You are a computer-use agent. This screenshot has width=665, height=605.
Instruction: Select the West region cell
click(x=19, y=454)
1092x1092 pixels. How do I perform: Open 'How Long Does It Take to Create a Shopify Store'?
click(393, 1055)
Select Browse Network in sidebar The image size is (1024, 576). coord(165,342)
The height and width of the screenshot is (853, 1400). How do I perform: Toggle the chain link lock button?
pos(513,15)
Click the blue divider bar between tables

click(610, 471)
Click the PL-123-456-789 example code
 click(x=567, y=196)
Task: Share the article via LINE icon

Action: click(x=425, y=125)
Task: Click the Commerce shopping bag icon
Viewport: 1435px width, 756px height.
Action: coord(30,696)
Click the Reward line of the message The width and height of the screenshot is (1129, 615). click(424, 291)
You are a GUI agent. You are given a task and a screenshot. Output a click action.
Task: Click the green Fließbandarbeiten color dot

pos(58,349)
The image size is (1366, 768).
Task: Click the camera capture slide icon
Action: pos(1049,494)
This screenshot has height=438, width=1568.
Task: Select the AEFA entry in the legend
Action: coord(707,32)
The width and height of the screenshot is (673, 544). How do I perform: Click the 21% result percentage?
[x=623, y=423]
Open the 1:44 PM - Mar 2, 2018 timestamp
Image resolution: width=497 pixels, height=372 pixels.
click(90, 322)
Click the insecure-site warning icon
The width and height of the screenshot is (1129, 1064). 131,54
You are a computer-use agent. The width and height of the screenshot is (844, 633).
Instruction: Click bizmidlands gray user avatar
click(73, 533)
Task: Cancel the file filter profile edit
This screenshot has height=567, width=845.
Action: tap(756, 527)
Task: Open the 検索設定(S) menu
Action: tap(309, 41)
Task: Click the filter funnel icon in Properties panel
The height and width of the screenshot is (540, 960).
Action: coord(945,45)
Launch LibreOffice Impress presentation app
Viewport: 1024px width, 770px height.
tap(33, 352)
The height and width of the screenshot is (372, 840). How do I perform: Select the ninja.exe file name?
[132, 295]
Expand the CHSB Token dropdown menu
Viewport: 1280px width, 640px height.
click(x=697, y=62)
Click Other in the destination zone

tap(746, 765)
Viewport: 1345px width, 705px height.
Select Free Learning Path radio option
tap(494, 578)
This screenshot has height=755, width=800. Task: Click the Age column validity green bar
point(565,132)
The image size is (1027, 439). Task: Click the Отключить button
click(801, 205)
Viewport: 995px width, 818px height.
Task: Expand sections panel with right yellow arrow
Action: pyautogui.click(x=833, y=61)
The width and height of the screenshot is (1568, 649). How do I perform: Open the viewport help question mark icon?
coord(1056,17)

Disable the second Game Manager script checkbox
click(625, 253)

------------

EXERCISE DETAILS
Each record is to be reproduced exactly as it appears.

SOLUTION FOR THIS PROBLEM
You are a computer-use agent. This screenshot has width=665, height=605.
Instruction: Select the West region cell
click(x=19, y=454)
1092x1092 pixels. How do I perform: Open 'How Long Does It Take to Create a Shopify Store'?
click(393, 1055)
Select Browse Network in sidebar The image size is (1024, 576). coord(165,342)
The height and width of the screenshot is (853, 1400). How do I perform: Toggle the chain link lock button?
pos(513,15)
Click the blue divider bar between tables

click(610, 471)
Click the PL-123-456-789 example code
 click(x=567, y=196)
Task: Share the article via LINE icon

Action: click(x=425, y=125)
Task: Click the Commerce shopping bag icon
Viewport: 1435px width, 756px height.
Action: coord(30,696)
Click the Reward line of the message The width and height of the screenshot is (1129, 615). click(424, 291)
You are a GUI agent. You are given a task and a screenshot. Output a click action.
Task: Click the green Fließbandarbeiten color dot

pos(58,349)
The image size is (1366, 768).
Task: Click the camera capture slide icon
Action: pos(1049,494)
This screenshot has height=438, width=1568.
Task: Select the AEFA entry in the legend
Action: coord(707,32)
The width and height of the screenshot is (673, 544). How do I perform: Click the 21% result percentage?
[x=623, y=423]
Open the 1:44 PM - Mar 2, 2018 timestamp
Image resolution: width=497 pixels, height=372 pixels.
click(90, 322)
Click the insecure-site warning icon
The width and height of the screenshot is (1129, 1064). 131,54
You are a computer-use agent. The width and height of the screenshot is (844, 633).
Instruction: Click bizmidlands gray user avatar
click(73, 533)
Task: Cancel the file filter profile edit
This screenshot has height=567, width=845.
Action: tap(756, 527)
Task: Open the 検索設定(S) menu
Action: tap(309, 41)
Task: Click the filter funnel icon in Properties panel
The height and width of the screenshot is (540, 960).
Action: coord(945,45)
Launch LibreOffice Impress presentation app
Viewport: 1024px width, 770px height.
tap(33, 352)
The height and width of the screenshot is (372, 840). How do I perform: Select the ninja.exe file name?
[132, 295]
Expand the CHSB Token dropdown menu
Viewport: 1280px width, 640px height.
click(x=697, y=62)
Click Other in the destination zone

tap(746, 765)
Viewport: 1345px width, 705px height.
Select Free Learning Path radio option
tap(494, 578)
This screenshot has height=755, width=800. Task: Click the Age column validity green bar
point(565,132)
The image size is (1027, 439). Task: Click the Отключить button
click(801, 205)
Viewport: 995px width, 818px height.
Task: Expand sections panel with right yellow arrow
Action: pyautogui.click(x=833, y=61)
The width and height of the screenshot is (1568, 649). How do I perform: Open the viewport help question mark icon?
coord(1056,17)

Disable the second Game Manager script checkbox
click(625, 253)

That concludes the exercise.